Show $f=f_1+f_2$ is irreducible in $K[x,y]$

Question

Let $K$ be a field and $f_1,f_2\in K[x,y]$ two homogeneous polynomials of degrees $d\ge 1$ and $d+1$, respectively. Suppose that $f_1,f_2$ don't share a common factor. Show that the polynomial $f:=f_1+f_2$ is irreducible in $K[x,y]$.

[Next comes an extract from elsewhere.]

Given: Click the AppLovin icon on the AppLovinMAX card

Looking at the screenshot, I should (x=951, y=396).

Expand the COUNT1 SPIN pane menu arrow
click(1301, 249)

I proceeded by reduction to absurdity, so I assumed that $f$ is reducible in $K[x,y]$ thus there exist polynomials $g$ and $h$ such that $f=gh$. Now, since every polynomial can be decomposed uniquely as the sum of its homogeneous components, we can write $$g=\sum_{i=k}^lg_i$$ and $$h=\sum_{j=r}^sh_j$$ where each $g_i$ and each $h_j$ is an homogeneous polynomial of $K[x,y]$ of degree $i$, $j$ respectively, or a null polynomial.

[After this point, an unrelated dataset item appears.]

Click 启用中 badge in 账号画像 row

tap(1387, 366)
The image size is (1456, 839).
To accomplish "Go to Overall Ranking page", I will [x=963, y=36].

Now, it seems clear that the homogeneous component of $f$ of least degree should be $g_kh_r$, and the one with most degree sould be $g_lh_s$, since the product of homogeneous polynomials with degrees $e,d$ is an homogeneous polynomial of degree $e+d$. Now it seems natural to conclude that, since $f=gk=f_1+f_2$, then

$$f_1=g_kh_r$$ and $$f_2=g_lh_s$$ because the homogeneous components of a polynomial $f$ are unique, and $f$ has only two of those components, one with the highest degree, and other one with the lowest. And here (if I've not made any mistakes yet) is where I'm stuck. I should get something that would led me to conclude that $k=l$ or $r=s$, because then $g_k$ or $h_r$ would be a common factor of both $f_1$ and $f_2$, and the we would get the contradiction that $f_1$ and $f_2$ are not each other primes.

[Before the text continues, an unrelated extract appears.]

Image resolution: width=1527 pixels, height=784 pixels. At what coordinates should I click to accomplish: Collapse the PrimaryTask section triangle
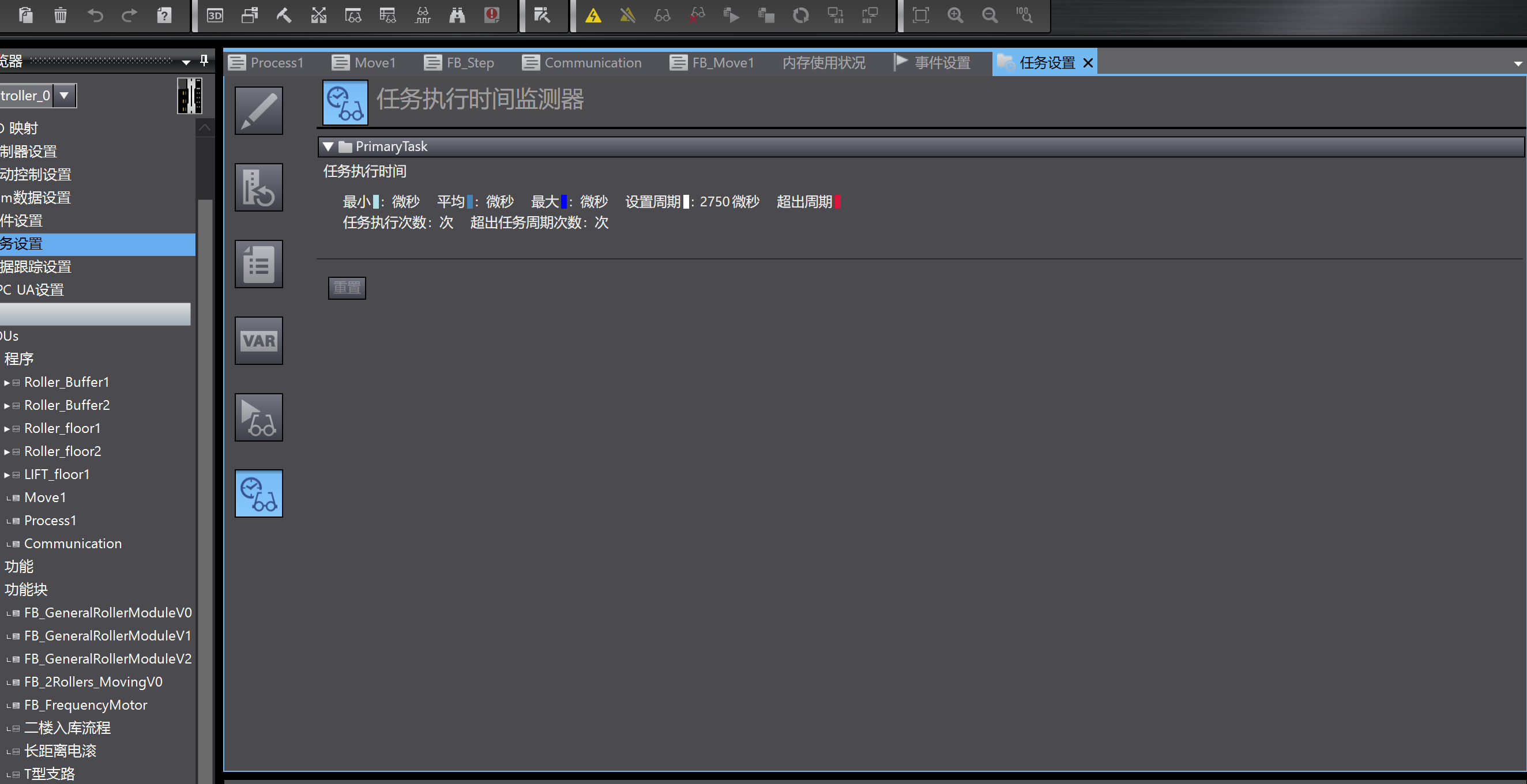click(x=328, y=146)
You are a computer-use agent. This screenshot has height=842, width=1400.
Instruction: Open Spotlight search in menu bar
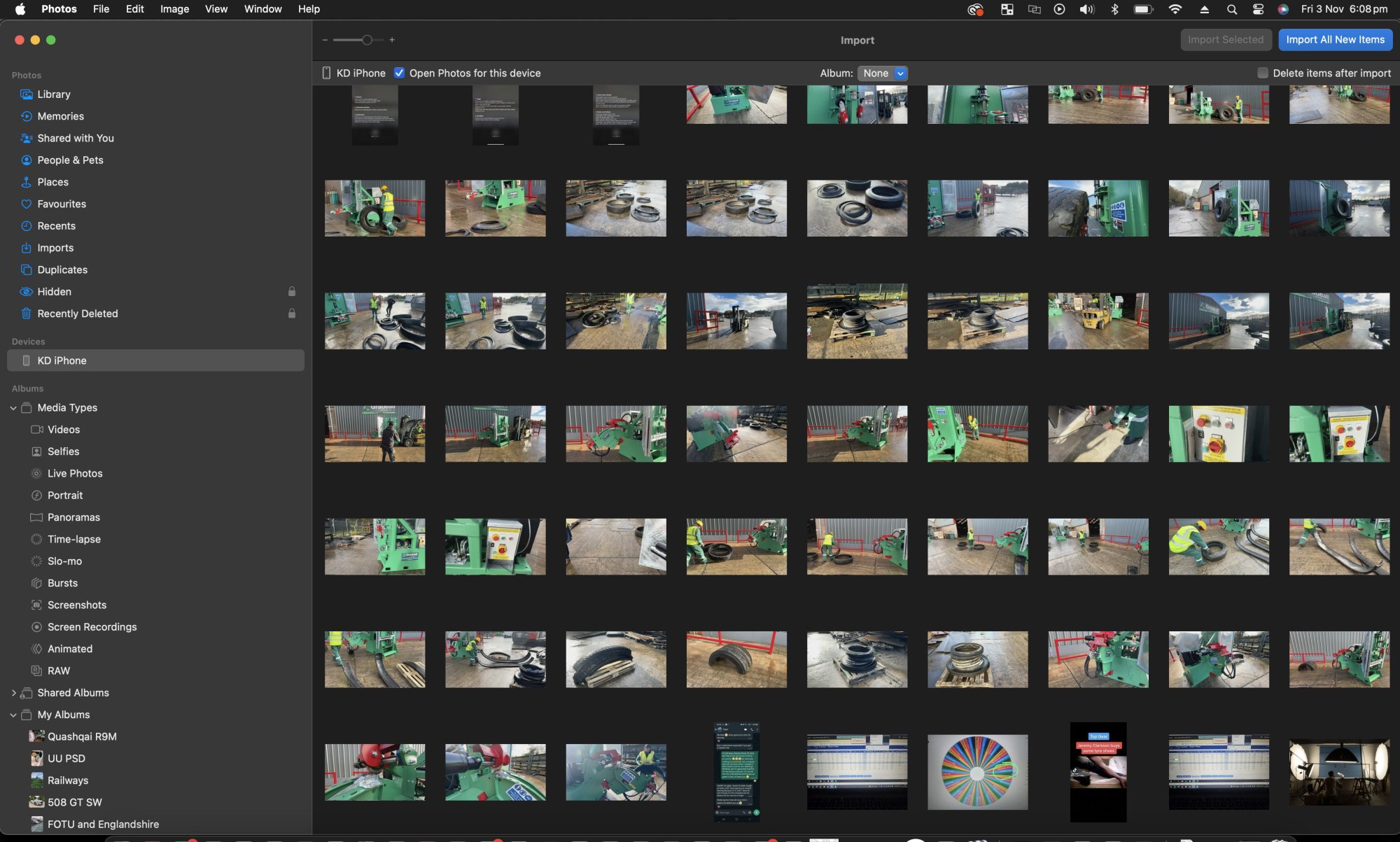(x=1231, y=9)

The only hypothesis I've not used yet is that $deg(f_1)=d\ge 1$ and $deg(f_2)=d+1$, so I guess there's something that right now I can't see. Any help would be appreciate, and thanks in advance!

Answer 1

Write (as you did) $$f_1+f_2=(g_k+\cdots+g_l)(h_r+\cdots+h_s)$$ with $g_k\ne0$, $g_l\ne0$, $h_r\ne0$, $h_s\ne 0$. (Here $g_i,h_j$ are homogeneous of degree $i,j$, respectively.) Then $k+r=d$. If $l\ge k+1$ and $s\ge r+1$ (that is, there are at least two terms in each sum) then $l+s\ge d+2$ and hence we must have $g_lh_s=0$, a contradiction. Thus $l=k$ or $s=r$, and in each case the two polynomials have a common factor, a contradiction.

Answer 2

Suppose $f = a b$, with $a, b$ both of positive degree. Write $a$ and $b$ as sums of homogeneous polynomials $a_{i}, b_{i}$ of degree $i$.

If $l$ is the smallest number such that $a_{l} \ne 0$, then $d- l$ must be the smallest number such that $b_{d-l} \ne 0$.

Then $a = a_{l} + a_{l+1}$ and $b = b_{d-l} + b_{d-l+1}$.

If $l = 0$ (or, symmetrically, $d - l = 0$), then $a_{1} \ne 0$. We get that $a b$ has degree $d+2$, unless $b_{d+1} = 0$, but then $f_{1}$ and $f_{2}$ have the common factor $b_{d}$.

So let $0 < l < d$. If one of $a_{l}, b_{d-l+1}$ are non-zero, we obtain a common factor for $f_{1}, f_{2}$. If none of them is zero, we get that $a b$ has degree $d+2$, a contradiction.